■ WHAT THIS TASK INVOLVES:
Write out again, exactly, the lines below starting at the one with "Menu (321, 65)" and ending at the one with "Privacy Policy (185, 2284)".

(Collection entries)
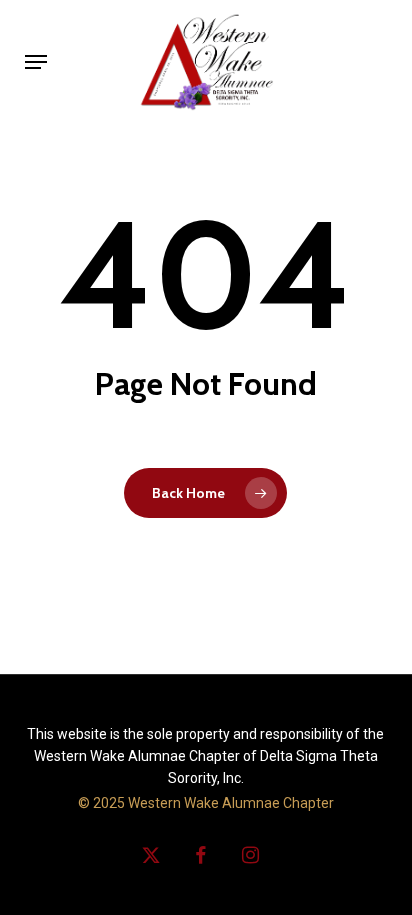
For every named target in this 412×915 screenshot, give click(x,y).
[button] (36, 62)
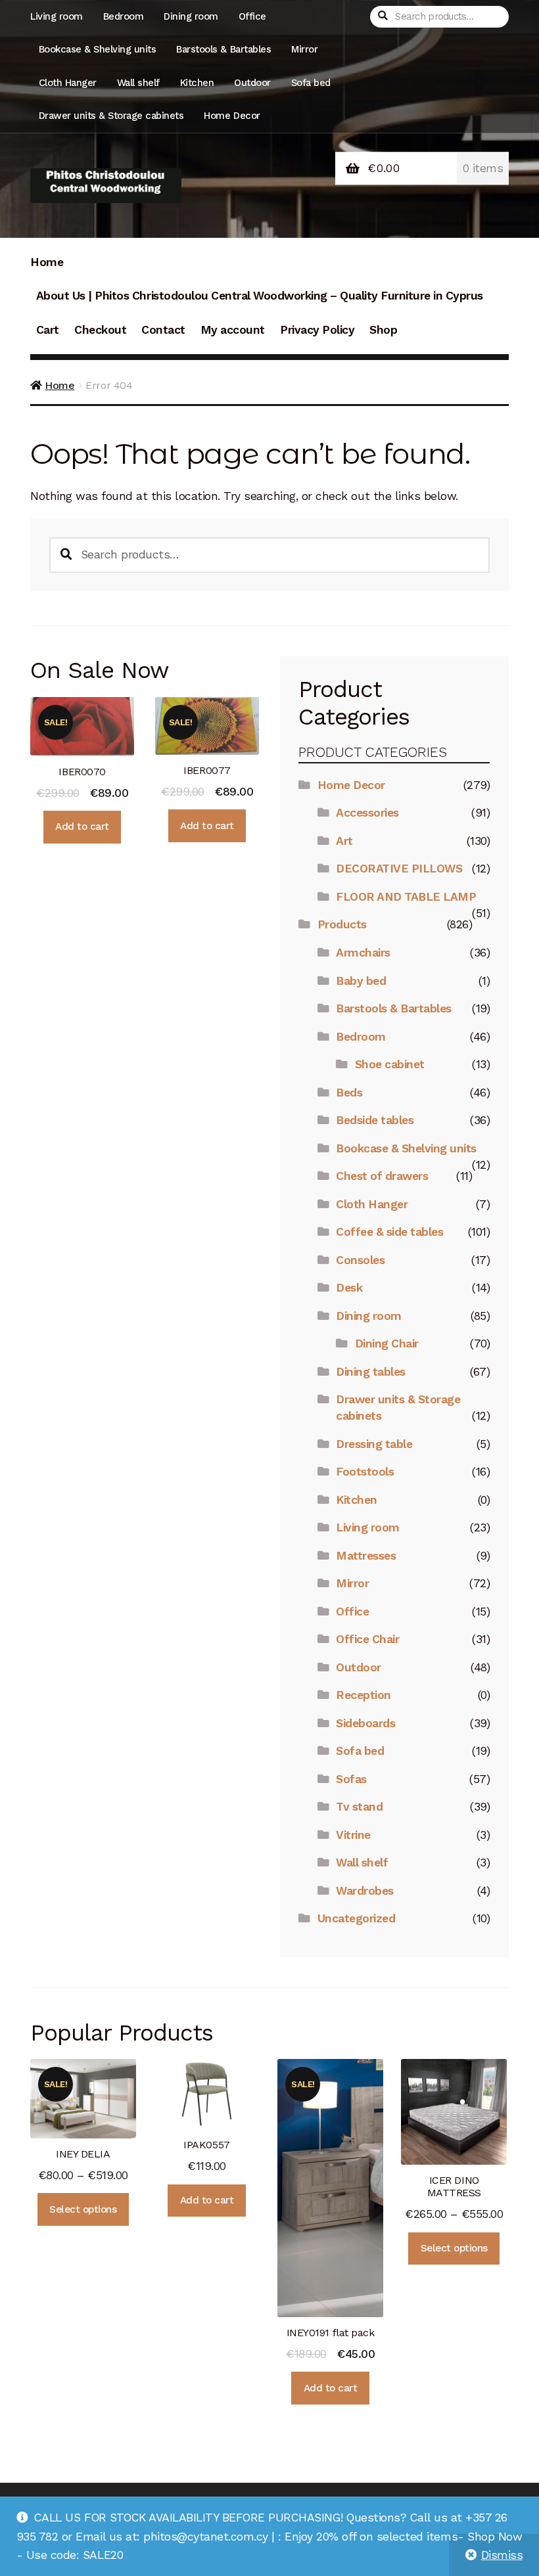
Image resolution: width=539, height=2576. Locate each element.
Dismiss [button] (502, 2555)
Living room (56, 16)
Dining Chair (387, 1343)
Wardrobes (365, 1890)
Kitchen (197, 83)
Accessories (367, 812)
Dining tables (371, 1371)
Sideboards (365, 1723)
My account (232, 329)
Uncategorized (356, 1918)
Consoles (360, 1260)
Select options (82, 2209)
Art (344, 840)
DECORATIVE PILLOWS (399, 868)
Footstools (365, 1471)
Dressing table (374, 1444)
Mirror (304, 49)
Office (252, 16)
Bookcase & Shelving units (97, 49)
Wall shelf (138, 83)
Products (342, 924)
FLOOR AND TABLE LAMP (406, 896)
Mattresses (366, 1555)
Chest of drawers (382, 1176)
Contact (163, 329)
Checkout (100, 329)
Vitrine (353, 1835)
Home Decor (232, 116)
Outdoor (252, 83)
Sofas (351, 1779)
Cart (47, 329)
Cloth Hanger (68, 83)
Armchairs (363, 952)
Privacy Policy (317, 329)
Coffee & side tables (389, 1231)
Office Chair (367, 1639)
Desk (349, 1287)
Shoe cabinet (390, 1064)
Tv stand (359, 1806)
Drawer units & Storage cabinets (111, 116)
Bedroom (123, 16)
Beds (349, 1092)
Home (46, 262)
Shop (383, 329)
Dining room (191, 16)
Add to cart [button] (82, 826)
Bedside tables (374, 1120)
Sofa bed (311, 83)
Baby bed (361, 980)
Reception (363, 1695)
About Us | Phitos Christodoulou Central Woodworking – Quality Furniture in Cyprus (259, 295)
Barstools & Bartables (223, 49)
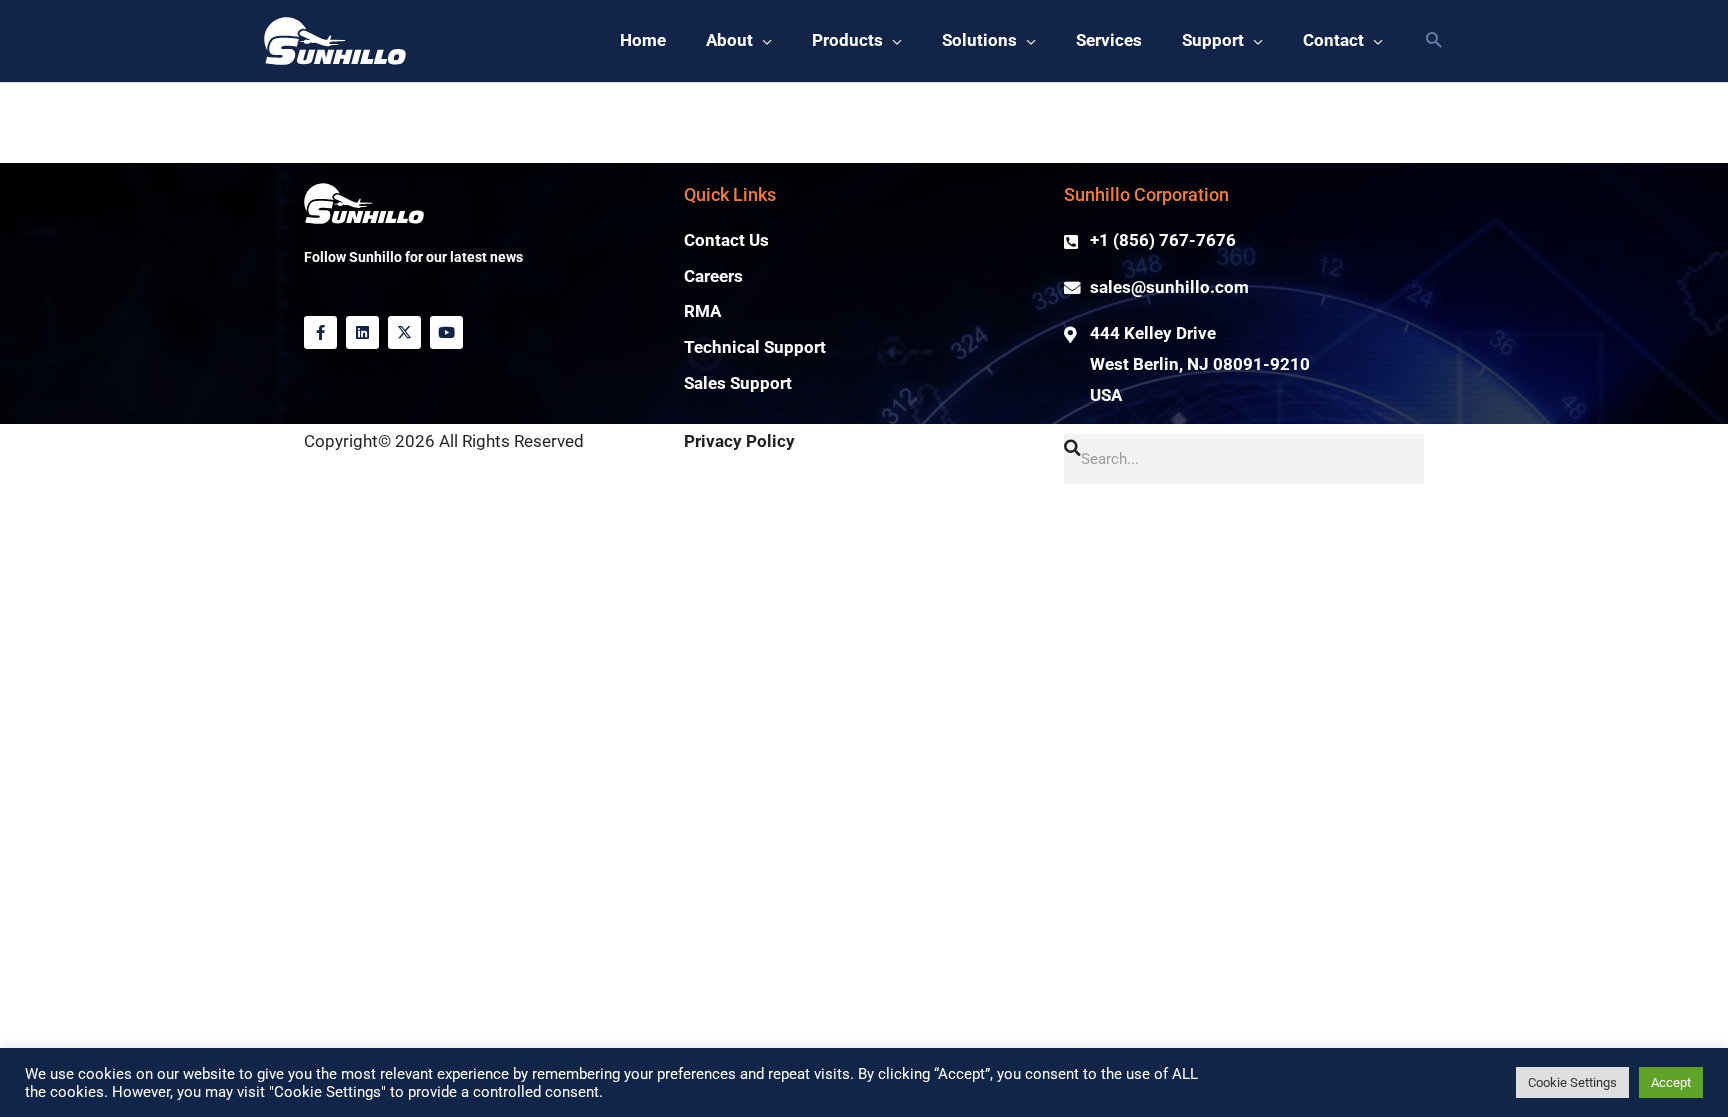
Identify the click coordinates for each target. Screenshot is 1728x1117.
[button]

* * *

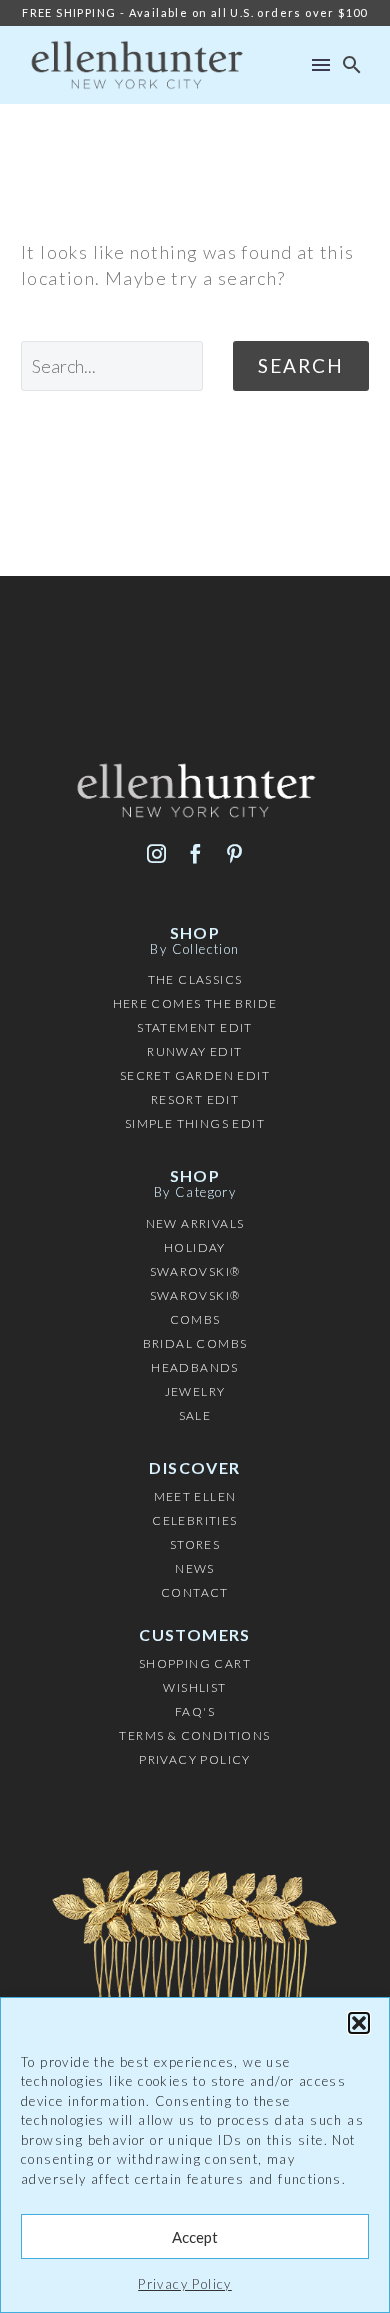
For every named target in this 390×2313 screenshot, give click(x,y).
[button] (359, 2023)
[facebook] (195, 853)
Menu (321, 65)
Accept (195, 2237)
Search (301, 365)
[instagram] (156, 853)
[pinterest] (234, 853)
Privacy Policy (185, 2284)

■ RESULT OF THE TASK:
Menu (321, 65)
Accept (195, 2237)
Search (301, 365)
[instagram] (156, 853)
[pinterest] (234, 853)
Privacy Policy (185, 2284)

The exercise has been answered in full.